Nature is often the perfect picture of harmony. As humans, we are often awed at the beautiful color combinations around us. It is no wonder that artists commonly draw inspiration from natural elements like fauna, flora, and scenery,

The color schemes will typically work wonderfully for design too.

Unlike the other combinations, you can’t use a set out a formula based on the wheel. Instead, you use things like flowers as a reference.


If you are looking for a subtle and conservative palette, you might want to choose monochromatic colors. It’s one of the most harmonious combinations you can find.

For this type of scheme, you can use three shades, tones, or tints of one base color.

Because it is more harmonious, it is incredibly versatile. 

But to make a sign more interesting, you might want to combine it with another scheme. Or add one or two distinct base colors.


You can also use triadic colors. These involve three hues that are evenly spaced around the wheel — for example, violet, orange, and green. 

The combinations are of high contrast. So they can help you create a bold image.

However, they are less contrasting than complementary colors and are more harmonious. 

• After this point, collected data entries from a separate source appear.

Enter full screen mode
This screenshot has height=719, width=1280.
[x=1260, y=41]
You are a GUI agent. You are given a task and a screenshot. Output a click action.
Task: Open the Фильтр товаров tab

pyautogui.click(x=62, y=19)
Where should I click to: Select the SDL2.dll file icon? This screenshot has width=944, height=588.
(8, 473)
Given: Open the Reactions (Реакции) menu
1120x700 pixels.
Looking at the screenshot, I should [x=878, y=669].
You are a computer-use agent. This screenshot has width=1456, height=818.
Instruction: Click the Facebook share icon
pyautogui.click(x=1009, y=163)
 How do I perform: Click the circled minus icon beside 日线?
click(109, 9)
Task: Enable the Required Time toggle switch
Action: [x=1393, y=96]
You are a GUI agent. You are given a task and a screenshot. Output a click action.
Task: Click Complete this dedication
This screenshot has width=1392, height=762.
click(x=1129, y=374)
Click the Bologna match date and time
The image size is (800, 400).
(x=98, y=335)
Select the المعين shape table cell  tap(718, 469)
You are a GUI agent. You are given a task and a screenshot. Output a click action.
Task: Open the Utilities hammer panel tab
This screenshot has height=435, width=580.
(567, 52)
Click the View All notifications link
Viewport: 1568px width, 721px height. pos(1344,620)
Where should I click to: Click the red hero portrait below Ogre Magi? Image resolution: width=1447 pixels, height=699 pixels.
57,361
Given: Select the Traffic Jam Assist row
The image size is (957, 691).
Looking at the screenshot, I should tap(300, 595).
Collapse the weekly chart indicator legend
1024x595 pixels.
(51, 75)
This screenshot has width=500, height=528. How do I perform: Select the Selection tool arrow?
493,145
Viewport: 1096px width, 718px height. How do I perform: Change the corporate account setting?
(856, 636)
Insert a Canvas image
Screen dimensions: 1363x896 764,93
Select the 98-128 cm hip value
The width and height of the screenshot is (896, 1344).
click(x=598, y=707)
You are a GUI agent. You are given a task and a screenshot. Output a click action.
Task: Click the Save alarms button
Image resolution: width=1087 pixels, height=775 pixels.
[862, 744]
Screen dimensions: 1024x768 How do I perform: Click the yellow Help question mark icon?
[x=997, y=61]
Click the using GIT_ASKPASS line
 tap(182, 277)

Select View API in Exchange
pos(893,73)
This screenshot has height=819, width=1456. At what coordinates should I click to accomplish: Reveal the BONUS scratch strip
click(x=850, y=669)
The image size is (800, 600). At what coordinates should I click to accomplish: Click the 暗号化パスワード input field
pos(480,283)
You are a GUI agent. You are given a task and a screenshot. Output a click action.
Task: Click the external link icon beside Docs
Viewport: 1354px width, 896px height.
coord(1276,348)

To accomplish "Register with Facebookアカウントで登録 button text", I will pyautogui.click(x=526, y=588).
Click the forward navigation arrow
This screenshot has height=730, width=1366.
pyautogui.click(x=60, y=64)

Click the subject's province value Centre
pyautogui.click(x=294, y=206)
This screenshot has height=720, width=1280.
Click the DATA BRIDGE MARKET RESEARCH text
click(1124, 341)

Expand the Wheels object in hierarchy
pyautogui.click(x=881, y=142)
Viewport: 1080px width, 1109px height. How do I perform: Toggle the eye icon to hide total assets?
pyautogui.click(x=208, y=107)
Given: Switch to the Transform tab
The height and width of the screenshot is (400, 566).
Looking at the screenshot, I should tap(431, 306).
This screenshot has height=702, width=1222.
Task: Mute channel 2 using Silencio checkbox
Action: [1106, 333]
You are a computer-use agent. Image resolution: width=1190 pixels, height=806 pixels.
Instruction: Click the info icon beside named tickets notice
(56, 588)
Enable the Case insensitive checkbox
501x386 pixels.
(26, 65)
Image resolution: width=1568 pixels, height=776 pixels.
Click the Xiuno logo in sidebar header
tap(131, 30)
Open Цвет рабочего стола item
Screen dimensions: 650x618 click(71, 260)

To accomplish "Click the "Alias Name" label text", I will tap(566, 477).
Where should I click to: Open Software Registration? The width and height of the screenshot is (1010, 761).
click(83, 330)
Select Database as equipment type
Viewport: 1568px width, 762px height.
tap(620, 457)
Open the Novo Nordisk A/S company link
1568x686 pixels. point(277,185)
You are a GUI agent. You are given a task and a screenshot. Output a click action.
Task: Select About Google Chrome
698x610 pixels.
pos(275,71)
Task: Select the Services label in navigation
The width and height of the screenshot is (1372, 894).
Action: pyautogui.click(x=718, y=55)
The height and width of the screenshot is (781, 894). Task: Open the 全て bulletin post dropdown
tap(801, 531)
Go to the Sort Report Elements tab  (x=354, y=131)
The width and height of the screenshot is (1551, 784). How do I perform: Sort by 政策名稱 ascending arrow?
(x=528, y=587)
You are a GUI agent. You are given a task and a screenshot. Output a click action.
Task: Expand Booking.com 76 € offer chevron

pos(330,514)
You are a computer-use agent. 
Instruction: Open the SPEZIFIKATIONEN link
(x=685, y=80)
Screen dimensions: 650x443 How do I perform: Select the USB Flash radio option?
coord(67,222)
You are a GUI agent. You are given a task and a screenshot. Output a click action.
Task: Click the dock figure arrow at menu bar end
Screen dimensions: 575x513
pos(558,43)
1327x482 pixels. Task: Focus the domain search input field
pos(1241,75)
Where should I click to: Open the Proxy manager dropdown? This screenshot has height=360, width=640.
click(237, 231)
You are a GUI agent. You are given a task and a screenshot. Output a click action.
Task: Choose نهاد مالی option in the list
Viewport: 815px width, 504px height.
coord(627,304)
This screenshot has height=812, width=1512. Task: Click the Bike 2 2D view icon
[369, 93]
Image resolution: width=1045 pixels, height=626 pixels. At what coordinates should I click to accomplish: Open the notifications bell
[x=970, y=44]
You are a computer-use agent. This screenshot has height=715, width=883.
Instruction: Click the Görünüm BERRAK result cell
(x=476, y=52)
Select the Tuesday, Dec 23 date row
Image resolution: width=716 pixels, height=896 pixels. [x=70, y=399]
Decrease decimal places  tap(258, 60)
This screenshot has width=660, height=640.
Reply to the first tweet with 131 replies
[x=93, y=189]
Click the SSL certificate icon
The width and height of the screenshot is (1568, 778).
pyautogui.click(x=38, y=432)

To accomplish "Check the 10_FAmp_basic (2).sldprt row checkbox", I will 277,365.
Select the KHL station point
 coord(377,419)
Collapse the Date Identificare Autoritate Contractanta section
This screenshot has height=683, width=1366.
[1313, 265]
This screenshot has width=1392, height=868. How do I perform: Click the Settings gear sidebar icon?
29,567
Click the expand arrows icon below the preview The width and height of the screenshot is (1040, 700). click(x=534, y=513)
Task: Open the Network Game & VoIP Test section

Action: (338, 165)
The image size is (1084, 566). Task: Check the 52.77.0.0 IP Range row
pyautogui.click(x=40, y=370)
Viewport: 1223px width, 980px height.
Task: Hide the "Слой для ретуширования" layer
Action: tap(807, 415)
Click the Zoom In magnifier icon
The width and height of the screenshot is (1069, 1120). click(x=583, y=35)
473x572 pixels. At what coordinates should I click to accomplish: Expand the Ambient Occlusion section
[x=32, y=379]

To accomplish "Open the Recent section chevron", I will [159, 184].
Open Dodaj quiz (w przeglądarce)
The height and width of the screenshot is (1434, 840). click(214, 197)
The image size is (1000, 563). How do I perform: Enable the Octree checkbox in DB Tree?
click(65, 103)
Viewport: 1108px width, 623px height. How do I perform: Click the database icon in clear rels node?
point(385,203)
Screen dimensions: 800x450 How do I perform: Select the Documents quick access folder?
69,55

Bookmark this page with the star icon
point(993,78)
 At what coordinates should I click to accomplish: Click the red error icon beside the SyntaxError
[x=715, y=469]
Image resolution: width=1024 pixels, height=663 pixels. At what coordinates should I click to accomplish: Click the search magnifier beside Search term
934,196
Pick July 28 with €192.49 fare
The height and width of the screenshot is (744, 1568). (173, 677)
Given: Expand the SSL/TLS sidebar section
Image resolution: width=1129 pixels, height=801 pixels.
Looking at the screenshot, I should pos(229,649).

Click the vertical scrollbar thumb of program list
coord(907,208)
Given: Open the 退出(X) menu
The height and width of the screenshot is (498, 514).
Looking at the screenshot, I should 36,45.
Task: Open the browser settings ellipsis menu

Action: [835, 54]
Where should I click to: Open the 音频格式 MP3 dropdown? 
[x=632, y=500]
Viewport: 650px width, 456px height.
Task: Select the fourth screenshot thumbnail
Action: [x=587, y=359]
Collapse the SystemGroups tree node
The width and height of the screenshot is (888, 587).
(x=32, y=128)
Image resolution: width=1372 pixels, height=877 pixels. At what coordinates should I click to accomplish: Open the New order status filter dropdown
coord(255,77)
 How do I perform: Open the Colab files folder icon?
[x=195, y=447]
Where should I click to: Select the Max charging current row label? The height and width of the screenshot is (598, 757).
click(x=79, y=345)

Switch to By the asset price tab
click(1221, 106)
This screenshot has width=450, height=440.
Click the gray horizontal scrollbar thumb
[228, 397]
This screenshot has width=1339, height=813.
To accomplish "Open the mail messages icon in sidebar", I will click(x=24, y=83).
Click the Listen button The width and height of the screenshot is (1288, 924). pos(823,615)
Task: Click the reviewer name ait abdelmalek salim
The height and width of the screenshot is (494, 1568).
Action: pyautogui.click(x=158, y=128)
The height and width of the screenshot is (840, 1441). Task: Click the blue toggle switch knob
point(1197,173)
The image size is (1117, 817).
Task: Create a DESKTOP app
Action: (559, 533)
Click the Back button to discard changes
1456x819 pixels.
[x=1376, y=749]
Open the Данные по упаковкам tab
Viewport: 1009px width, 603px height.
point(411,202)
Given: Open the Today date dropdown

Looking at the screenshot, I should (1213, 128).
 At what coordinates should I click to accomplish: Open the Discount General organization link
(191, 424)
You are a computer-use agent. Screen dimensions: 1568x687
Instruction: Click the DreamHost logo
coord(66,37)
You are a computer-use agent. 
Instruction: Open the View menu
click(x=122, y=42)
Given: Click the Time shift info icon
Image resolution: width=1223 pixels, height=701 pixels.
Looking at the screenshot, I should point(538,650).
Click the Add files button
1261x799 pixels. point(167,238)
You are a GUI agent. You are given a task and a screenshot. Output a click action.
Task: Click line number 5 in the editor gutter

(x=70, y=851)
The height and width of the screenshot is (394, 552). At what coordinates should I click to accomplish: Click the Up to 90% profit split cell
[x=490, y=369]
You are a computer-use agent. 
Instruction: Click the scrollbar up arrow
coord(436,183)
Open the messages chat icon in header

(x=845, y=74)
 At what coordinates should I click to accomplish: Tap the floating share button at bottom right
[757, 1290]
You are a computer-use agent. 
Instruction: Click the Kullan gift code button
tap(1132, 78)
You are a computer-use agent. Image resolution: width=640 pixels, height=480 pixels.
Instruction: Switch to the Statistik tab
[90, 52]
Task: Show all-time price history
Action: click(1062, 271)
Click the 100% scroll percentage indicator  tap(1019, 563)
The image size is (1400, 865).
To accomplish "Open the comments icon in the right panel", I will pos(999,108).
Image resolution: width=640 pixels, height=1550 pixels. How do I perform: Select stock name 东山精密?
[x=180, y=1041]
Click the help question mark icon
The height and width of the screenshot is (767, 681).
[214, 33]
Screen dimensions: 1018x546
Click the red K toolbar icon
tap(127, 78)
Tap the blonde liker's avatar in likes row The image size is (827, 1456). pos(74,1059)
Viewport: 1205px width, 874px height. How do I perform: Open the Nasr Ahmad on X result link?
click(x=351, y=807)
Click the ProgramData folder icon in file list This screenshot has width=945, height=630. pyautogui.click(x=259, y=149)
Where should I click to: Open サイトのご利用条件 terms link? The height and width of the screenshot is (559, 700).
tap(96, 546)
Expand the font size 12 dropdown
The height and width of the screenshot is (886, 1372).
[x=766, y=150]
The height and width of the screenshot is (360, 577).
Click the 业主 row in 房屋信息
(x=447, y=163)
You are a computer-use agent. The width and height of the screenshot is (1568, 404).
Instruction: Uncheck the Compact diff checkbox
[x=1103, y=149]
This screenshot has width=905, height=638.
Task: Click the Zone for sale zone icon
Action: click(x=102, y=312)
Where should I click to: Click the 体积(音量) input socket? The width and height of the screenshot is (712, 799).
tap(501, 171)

The next combination works similar to triadic schemes. Yet instead of three colors, it is based on four that are evenly spaced on the wheel. 

Overall the ideal way to use this palette is to use one hue as the dominant one. You can then use the others as accents. Just be aware that the more colors you use, the more challenging it can be to balance.

Good color combinations

All of the color schemes above can work well for the palettes of your signs. So they are all options that you should consider.

The top combination that you can use is mixing analogous and complementary colors. 

To mix them you want to use the former to cover the majority of the sign. On the other hand, complementary colors work best for text or specific spots that you want to highlight. It is a great way to help you make these elements stand out.

No matter which palette you choose, a good rule of thumb is to use the 60-10-30 rule. The main color in your palette should occupy 60% of your design, the strongest color 10% and the complementary color 30%;

Don’t worry if you don’t get it right the first time. Even professional designers needed to gain practice and knowledge to make these decisions. That’s why it’s always good to ask for an expert’s opinion or advice.

A pro tip is to test your design. Colors will probably look a bit different once you have printed them. So ask you sign company for a mock-up of the sign before you finalize it.

Bad color combinations

Overall, it’s when you stray from these classic combinations that things can go wrong.

Any designer worth their salt knows that neutral colors can work well on signs. However, you want to stay away from only using muted colors. These will undoubtedly cause your sign to lean towards the understimulating and therefore uninteresting side of the spectrum.

The same counts for using only colors that are too similar to one another.

Besides this, one of the worst combinations is vibrating colors. This refers to a phenomenon that emerges out of bold and highly saturated color schemes. The edges of two directly adjacent colors appear to merge, blur and glow, giving the illusion of motion.

Examples of these are:

  • Orange on blue, and blue on orange
  • Green on magenta, and magenta on green
  • Cyan on yellow, yellow on cyan
  • Magenta on blue, and blue on magenta

Painting a picture

Choosing the different colors to mix and match on your signs isn’t simple or straightforward as we might wish it to be. There is a lot of thought and care that goes into creating the perfect palette.

But in the end, it will pay off when you have created an appealing and effective sign. Its an essential element of all signage that you need to use in combination with others to make it as eye-catching as possible.